Senate debates

Thursday, 30 November 2023

Questions without Notice: Take Note of Answers

Answers to Questions

3:03 pm

Photo of Slade BrockmanSlade Brockman (WA, Liberal Party) Share this | Hansard source

I move:

That the Senate take note of the answers given by ministers to questions without notice asked by coalition senators today.

I'd like to say there's an embarrassment of riches, but there is an embarrassment of failures on the other side when we look at the variety of questions asked from this side of the chamber on a variety of serious issues impacting the people of Australia and the litany of failures from those opposite across a range of portfolio areas.

We could talk about the national security issue or the asylum seeker problems and the litany of failures that we've had there. It's now clear from the High Court judgement that the 140 people who were released from detention didn't necessarily need to be if the government had been stronger in its approach to national security issues. We've seen repeated attacks by those opposite on the Leader of the Opposition, Peter Dutton, because he is someone who, while in government, showed strength in this area. They're attacking the person rather than the policy. They've had little to say, in fact, in relation to their own policy because it has been so disorganised, chaotic, jumbled and incoherent. As I said in a previous contribution, they were like a rabbit in the spotlight; they froze for a week following the High Court decision. They couldn't work out whether they needed legislation or whether they didn't. They couldn't work out whether they wanted to look strong and try to respond or whether they wanted to play to the far-left end of the political spectrum. As a result, they sat there on their hands while the Australian people were put at risk.

But what I was actually going to talk about was the cost of living! That's because it's the issue which is brought up the most with me in meetings across my home state of Western Australia. I'm sure Senator O'Sullivan would agree with me on this: the first and last topic that people bring up is the cost-of-living pressure on Australian families and on Australian small businesses. We've seen the current and persistent high inflation which those opposite, those in the government, seem to want to wear as a badge of success. But when core inflation is still 5.3 per cent in this economy, that's not a badge of success—that's a badge of pain. It's a badge of pain for every Australian family out there: everyone who is paying off a mortgage, everyone who is struggling with their grocery bills during the week and everyone who is thinking twice about filling up their car with petrol. They're having to tell their kids that playing sport is just a bit too much, that their budget can't hold it. Christmas is less than a month away and Australian families out there are suffering.

Whilst this government want to talk about what they've done, the fact is that their talking points are the same talking points that we on this side heard three months ago, six months ago and nine months ago. I think I first raised inflation as a topic in this place in August of last year, and the talking points they're using today are still the same ones. What have they done? Cheaper child care. The fact is that when I talked to a member of the Western Australian community just yesterday, their childcare costs had gone up, and it's because this is government doesn't understand the way their policies interact with the real world—

I'll take that interjection, Senator O'Sullivan. As he said, this is a government which just can't manage the economy. It has left all the heavy lifting to the Reserve Bank of Australia, which means that interest rates in Australia will stay higher for longer than they otherwise would have to be.

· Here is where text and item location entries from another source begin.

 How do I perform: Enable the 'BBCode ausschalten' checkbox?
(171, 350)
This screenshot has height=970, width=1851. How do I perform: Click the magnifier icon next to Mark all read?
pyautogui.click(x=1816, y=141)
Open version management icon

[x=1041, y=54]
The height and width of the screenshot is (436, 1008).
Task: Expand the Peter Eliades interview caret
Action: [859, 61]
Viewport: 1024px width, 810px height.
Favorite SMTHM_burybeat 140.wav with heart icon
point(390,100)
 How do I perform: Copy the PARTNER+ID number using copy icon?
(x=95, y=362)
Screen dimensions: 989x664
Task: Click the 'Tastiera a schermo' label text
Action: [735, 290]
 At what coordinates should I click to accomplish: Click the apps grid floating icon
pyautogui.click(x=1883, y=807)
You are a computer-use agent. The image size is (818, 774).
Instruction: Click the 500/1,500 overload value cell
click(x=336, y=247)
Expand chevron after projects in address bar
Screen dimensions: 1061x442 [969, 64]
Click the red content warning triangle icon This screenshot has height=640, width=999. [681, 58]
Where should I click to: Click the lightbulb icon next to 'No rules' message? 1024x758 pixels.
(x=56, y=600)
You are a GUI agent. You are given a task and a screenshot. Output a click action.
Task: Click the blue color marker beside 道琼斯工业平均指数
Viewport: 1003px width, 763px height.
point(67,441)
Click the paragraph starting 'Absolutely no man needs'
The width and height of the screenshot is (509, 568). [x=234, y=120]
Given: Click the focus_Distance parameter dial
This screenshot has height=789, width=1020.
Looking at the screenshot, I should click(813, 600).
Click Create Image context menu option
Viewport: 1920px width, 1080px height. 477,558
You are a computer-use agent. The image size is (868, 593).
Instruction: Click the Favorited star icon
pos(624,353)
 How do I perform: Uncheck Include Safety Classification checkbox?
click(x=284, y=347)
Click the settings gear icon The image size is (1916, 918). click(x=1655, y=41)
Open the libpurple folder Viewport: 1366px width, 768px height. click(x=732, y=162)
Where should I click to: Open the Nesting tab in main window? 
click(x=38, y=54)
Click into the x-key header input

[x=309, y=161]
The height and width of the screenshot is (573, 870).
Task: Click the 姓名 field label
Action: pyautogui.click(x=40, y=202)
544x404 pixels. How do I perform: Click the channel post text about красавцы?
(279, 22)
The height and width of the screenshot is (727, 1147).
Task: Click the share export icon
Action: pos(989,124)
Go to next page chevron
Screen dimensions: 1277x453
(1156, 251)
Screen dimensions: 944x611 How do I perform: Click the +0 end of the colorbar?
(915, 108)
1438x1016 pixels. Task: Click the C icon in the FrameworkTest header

That's the legacy of this Labor government, and every Australian family is going to feel at this Christmas.

Those opposite know it. They're trying to pretend otherwise; they're trying to spread some justification for their current policy positions. They're trying to pretend that their policy on energy has actually brought energy prices down, when every Australian family knows it has actually pushed them up. They're trying to pretend that they're doing things to help Australian families, when every Australian family knows that the cost of living has gone up massively and that their real standard of living has plummeted.